Naiditsch hatte sich In ähnlicher Situation übrigens schon einmal bewährt, im Finale gegen Viernheim 2020, als es zum Schluss an seinem Brett hing, ob sich Baden-Baden würde durchsetzen können. Er siegte damals in einer für die Zuschauer nervenzerfetzend komplizierten Gewinnführung.

In der Schlussrunde schaffte die OSG Baden-Baden ein überraschend klares 5,5:2,5 gegen den früheren Rekordmeister SG Solingen, den Schachfreunden Deizisau gelang die nicht mehr benötigte «Schützenhilfe» mit einem 4:4 gegen den SC Viernheim, dessen Energie offenbar aufgebraucht war.

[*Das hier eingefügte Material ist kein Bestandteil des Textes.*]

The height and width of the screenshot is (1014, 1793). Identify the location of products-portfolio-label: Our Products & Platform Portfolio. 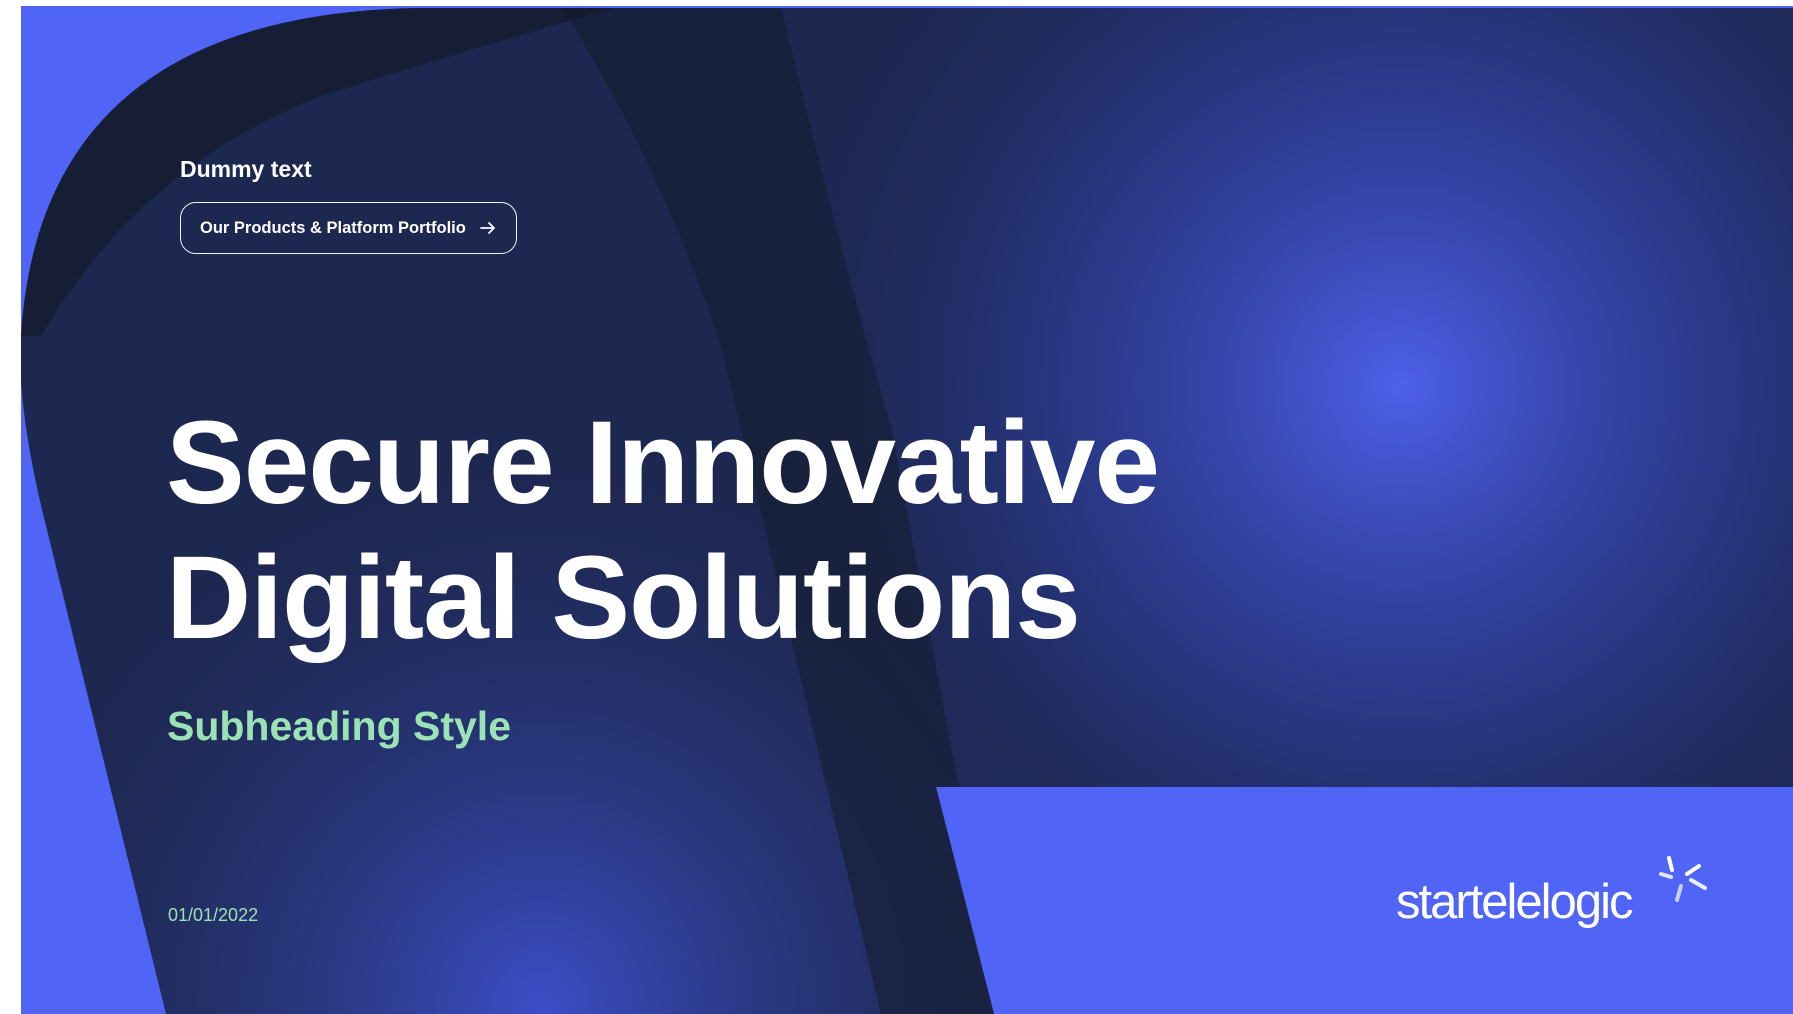
(333, 228).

OSG-Vorsitzender Patrick Bittner betonte angesichts des unbändigen Siegeswillens der Mannschaft mit Stolz, dass das in dieser oder ähnlicher Besetzung seit vielen Jahren bewährte OSG-Team mit seinem leidenschaftlichen Einsatz wieder einmal eindrucksvoll bewiesen habe, wie es sich mit dem Verein identifiziert. «Das sind OSGler», wie sich Bittner ausdrückte, die sich, mit großem persönlichen Engagement für den Baden-Badener Verein einsetzten, die kämpften und sich über die Erfolge freuten. Dies zeige sich auch im persönlichen Auftreten, wenn sich etwa Caruana, unkompliziert zugänglich, mit Menschen aus dem Publikum unterhalte, auch mit Kindern, die er bereitwillig «Selfies» mit sich zusammen machen lasse.

Mannschaftsführer Sven Noppes sprach von den enormen organisatorischen Schwierigkeiten, die sich während der Corona-Pandemie ergeben hätten, immer wieder alle Akteure an die Bretter zu bekommen. Sie dann um jeden Sieg ringen zu sehen zeige, dass auch der sechzehnte Titelgewinn keinesfalls als gewohnheitsmäßige Selbstverständlichkeit angesehen werden könne, sondern auf jeder Ebene hart erkämpft werden musste. An einem solchen Team wolle man, solange es geht, festhalten.

Am Baden-Badener Erfolg in den letzten 5 Runden in Bremen beteiligt waren die Großmeister Fabiano Caruana, Richard Rapport Maxime Vachier-Lagrave, Francisco Vallejo Pons, Alexej Shirov, Michael Adams, Radoslaw Wojtaszek, Rustam Kasimdzhanov, Arkadij Naiditsch, Etienne Bacrot, Georg Meier und Sergei Movsesian.

Fabiano Caruana und Richard Rapport kamen übrigens frisch vom Kandidatentrnier zur Ermittlung des Herausforderers von Weltmeister Carlsen. Zwei Spieler unter den besten acht, die sich dafür qualifiziert hatten, in der OSG-Mannschaft – das gab es noch nie.